◆ Work required ◆
Reproduce verbatim the passage of the essay on rhetorical appeals in Into the Wild, below, starting at "Rhetorical Appeals in" and running up to and including "in his novel.".

◆ Extract ◆
........
Into The Wild – Radhika Arora

Radhika Arora
July 24, 2012

Rhetorical Appeals in Into the Wild

What one says, thinks, or hears bears no significance if it is not delivered nor received properly. Ideas are given meaning by how carefully their words are crafted together to leave the most lasting impact; it is their rhetoric that persuades an audience to believe that what they are hearing is significant. The story within Into the Wild is one that is significant because of how effectively Jon Krakauer took Chris McCandless’s adventures and relationships and made them relate to the reader. Krakauer used many rhetorical strategies to create appeals to logos, ethos, and pathos in order to develop the ideas and themes found in his novel.

An appeal to logos shed light into Christopher McCandless’s personality because it determined that he was a compassionate yet adventurous figure during his time. Krakauer wanted the audience to know that there was more to Chris than his habit of criticizing authority and defying the pressures of society, and he demonstrates this belief through a strategy in which he creates a persona for McCandless. Krakauer learned from teammate Eric Hathaway, “On weekends, when his high school pals were attending ‘keggers’ and trying to sneak into Georgetown bars, McCandless would wander the seedier quarters of Washington, chatting with prostitutes and homeless people, buying them meals, earnestly suggesting way they might improve their lives” (113). This revealed that McCandless did have a caring persona, which can be supported with logical proof of his trips to the underdeveloped parts of town. On the other hand, Chris’s carefree persona was reflected in a letter he wrote to Ron where he emphasized, “The joy of life comes from our encounters with new experiences, and hence there is no greater joy than to have an endlessly changing horizon, for each day to have a new and different sun. If you want to get more out of life, Ron, you must lose your inclination for motonomous security and adopt a helter-skelter style of life that will at first appear to you to be crazy. But once you become accustomed to such a life you will see its full meaning and its incredible beauty” (57). Krakauer’s inclusion of this letter in his novel appeals to logos because it offers Chris’s own philosophy that clearly describes the joys that one may experience in his or her life and how to achieve it.
........
◆ Dataset entries ◆
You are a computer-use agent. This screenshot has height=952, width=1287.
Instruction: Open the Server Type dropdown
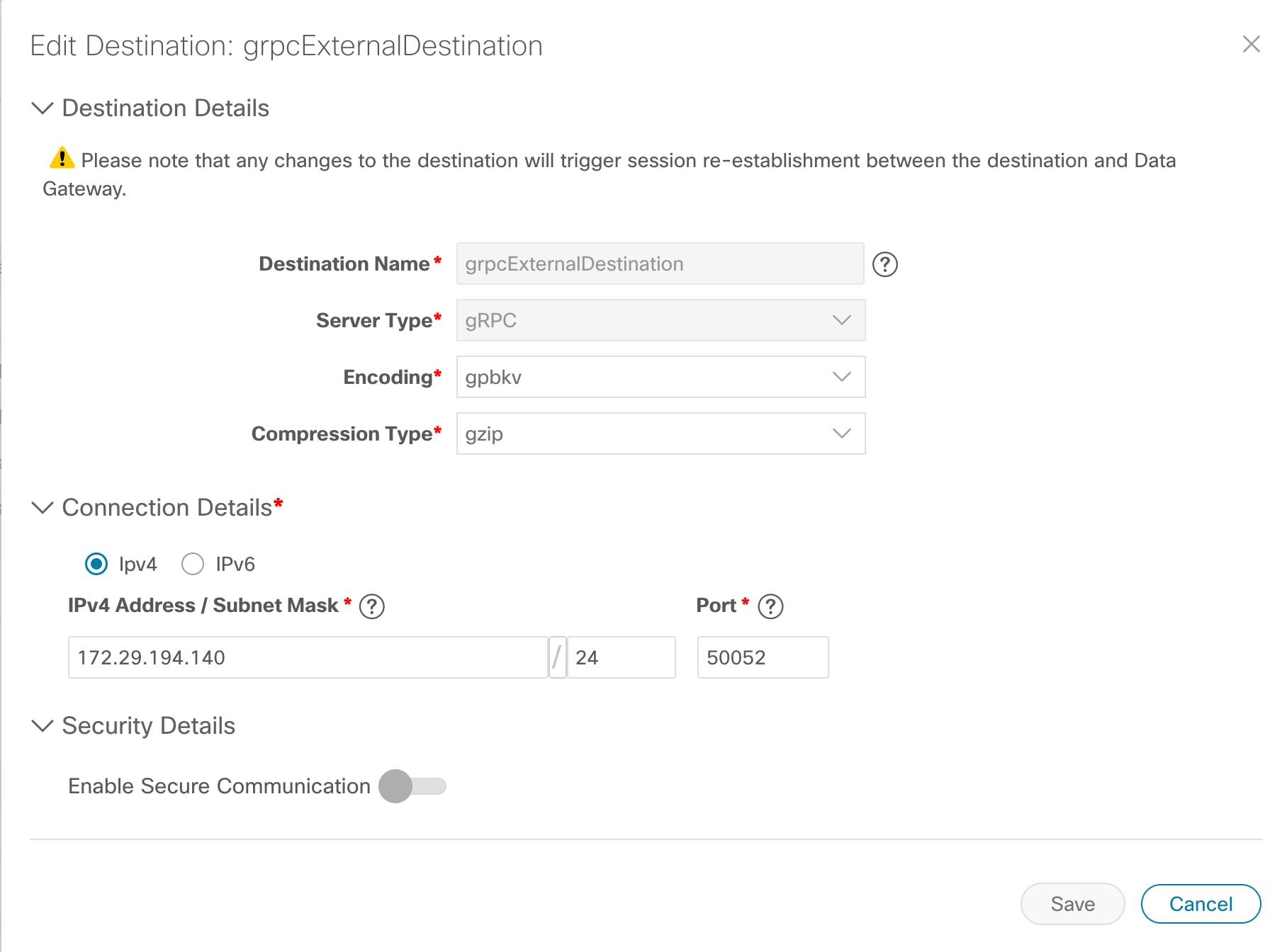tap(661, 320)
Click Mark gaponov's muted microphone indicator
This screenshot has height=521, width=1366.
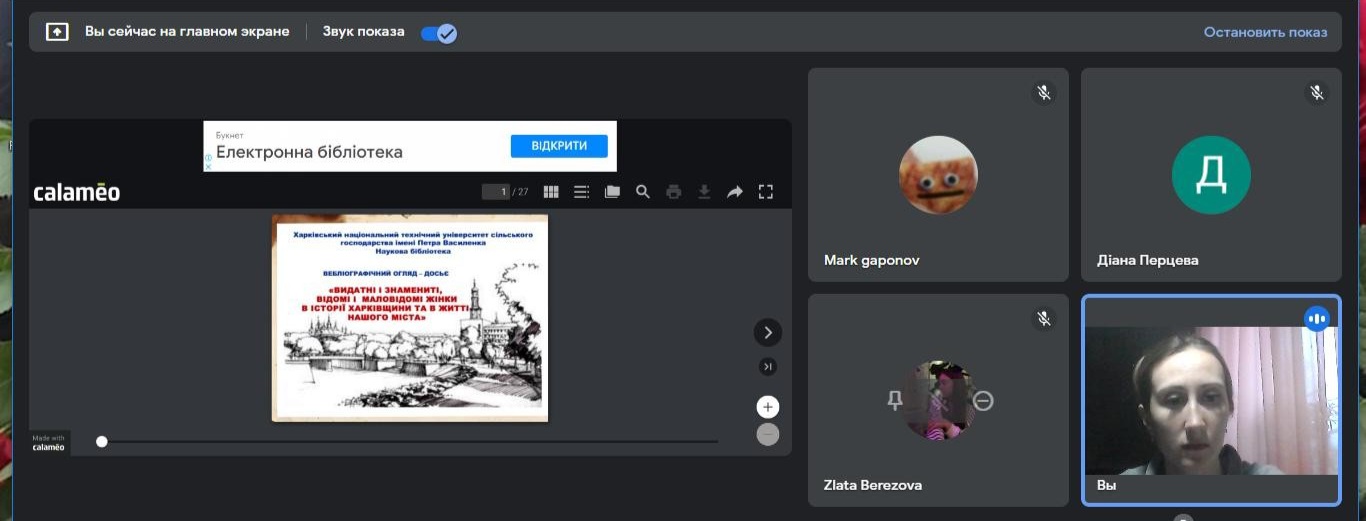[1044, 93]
........
◆ Final result ◆
Rhetorical Appeals in Into the Wild

What one says, thinks, or hears bears no significance if it is not delivered nor received properly. Ideas are given meaning by how carefully their words are crafted together to leave the most lasting impact; it is their rhetoric that persuades an audience to believe that what they are hearing is significant. The story within Into the Wild is one that is significant because of how effectively Jon Krakauer took Chris McCandless’s adventures and relationships and made them relate to the reader. Krakauer used many rhetorical strategies to create appeals to logos, ethos, and pathos in order to develop the ideas and themes found in his novel.